— start of Source material —

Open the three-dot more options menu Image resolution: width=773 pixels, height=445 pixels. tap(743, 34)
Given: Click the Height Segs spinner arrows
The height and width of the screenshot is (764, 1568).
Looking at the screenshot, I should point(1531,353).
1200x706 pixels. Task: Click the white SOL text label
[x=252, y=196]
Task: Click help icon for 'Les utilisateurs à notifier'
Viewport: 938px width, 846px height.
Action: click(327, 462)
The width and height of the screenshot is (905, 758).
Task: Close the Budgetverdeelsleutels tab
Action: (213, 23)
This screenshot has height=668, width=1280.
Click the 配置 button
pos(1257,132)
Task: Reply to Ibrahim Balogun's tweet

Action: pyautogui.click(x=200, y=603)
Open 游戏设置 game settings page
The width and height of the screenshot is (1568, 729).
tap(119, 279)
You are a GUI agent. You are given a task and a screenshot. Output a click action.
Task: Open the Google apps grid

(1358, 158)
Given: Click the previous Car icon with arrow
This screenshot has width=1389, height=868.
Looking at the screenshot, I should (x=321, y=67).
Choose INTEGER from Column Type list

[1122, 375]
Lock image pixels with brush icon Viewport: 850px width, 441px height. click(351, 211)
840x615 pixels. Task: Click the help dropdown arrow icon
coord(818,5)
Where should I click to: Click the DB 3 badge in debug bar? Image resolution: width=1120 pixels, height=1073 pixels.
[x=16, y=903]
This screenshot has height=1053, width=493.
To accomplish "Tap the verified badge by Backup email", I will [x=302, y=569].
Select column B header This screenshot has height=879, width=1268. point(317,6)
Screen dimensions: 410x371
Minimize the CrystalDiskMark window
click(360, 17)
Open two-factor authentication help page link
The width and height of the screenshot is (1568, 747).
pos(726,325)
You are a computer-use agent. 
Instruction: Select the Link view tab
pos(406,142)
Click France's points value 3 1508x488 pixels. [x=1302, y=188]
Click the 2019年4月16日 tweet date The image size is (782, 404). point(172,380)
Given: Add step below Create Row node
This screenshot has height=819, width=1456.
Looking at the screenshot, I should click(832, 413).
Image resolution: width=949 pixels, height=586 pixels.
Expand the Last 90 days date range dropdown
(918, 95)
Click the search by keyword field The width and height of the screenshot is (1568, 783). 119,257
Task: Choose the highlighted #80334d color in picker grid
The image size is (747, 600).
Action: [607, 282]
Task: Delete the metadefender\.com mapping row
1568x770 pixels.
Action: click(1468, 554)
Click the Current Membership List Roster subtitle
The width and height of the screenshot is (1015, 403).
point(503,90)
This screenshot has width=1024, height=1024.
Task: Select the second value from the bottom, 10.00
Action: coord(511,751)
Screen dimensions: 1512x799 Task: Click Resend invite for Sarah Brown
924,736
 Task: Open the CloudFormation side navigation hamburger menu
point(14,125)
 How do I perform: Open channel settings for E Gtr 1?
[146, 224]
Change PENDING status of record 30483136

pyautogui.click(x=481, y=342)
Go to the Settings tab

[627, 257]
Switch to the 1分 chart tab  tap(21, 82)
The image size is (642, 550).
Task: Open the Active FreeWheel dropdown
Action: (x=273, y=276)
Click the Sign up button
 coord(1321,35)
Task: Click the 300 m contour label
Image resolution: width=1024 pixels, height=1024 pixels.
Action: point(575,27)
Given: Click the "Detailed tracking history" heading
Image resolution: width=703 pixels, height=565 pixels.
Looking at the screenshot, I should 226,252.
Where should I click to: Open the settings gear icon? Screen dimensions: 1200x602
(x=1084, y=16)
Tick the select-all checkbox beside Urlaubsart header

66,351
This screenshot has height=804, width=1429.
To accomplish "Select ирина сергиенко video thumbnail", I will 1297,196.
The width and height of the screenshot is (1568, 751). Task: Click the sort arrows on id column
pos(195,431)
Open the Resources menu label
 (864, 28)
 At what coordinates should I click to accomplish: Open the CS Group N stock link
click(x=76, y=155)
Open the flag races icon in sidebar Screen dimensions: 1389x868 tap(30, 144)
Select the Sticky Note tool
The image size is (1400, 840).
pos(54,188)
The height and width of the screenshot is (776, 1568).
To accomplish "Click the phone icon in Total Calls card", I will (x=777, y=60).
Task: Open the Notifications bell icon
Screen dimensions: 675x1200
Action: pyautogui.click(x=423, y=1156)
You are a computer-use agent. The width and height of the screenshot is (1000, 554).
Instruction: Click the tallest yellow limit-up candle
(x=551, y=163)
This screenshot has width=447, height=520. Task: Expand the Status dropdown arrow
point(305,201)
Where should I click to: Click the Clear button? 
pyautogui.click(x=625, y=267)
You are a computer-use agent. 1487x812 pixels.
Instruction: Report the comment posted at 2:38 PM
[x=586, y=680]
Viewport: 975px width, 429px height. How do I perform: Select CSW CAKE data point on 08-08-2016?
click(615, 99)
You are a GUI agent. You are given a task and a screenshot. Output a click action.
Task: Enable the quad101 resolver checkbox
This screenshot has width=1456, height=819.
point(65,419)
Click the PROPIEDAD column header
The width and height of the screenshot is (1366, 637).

— end of Source material —

## Work to complete
Report every line of the records above that contains the word "Open", copying each such line in full.

## Complete answer
Open the three-dot more options menu Image resolution: width=773 pixels, height=445 pixels. tap(743, 34)
Open 游戏设置 game settings page
Task: Open the Google apps grid
Open two-factor authentication help page link
 Task: Open the CloudFormation side navigation hamburger menu
 How do I perform: Open channel settings for E Gtr 1?
Task: Open the Active FreeWheel dropdown
Where should I click to: Open the settings gear icon? Screen dimensions: 1200x602
Open the Resources menu label
 At what coordinates should I click to accomplish: Open the CS Group N stock link
Open the flag races icon in sidebar Screen dimensions: 1389x868 tap(30, 144)
Task: Open the Notifications bell icon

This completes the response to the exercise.